About this exercise. From the records below, copy every line that contains the word "agent".

>>

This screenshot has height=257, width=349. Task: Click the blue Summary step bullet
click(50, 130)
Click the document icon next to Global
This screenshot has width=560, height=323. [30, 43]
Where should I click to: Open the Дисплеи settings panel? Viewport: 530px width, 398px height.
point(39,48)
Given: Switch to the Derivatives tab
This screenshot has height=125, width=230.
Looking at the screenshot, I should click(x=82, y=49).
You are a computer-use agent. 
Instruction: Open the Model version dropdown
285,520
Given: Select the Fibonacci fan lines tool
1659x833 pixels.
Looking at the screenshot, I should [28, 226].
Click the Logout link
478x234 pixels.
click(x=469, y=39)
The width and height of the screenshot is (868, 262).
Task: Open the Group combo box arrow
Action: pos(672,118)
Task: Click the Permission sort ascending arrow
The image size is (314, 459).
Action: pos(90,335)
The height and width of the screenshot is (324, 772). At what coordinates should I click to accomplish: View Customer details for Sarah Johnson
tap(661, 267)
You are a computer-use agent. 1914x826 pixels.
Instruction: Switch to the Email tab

<<

Result for this exercise.
You are a computer-use agent. 
You are a computer-use agent. 1914x826 pixels.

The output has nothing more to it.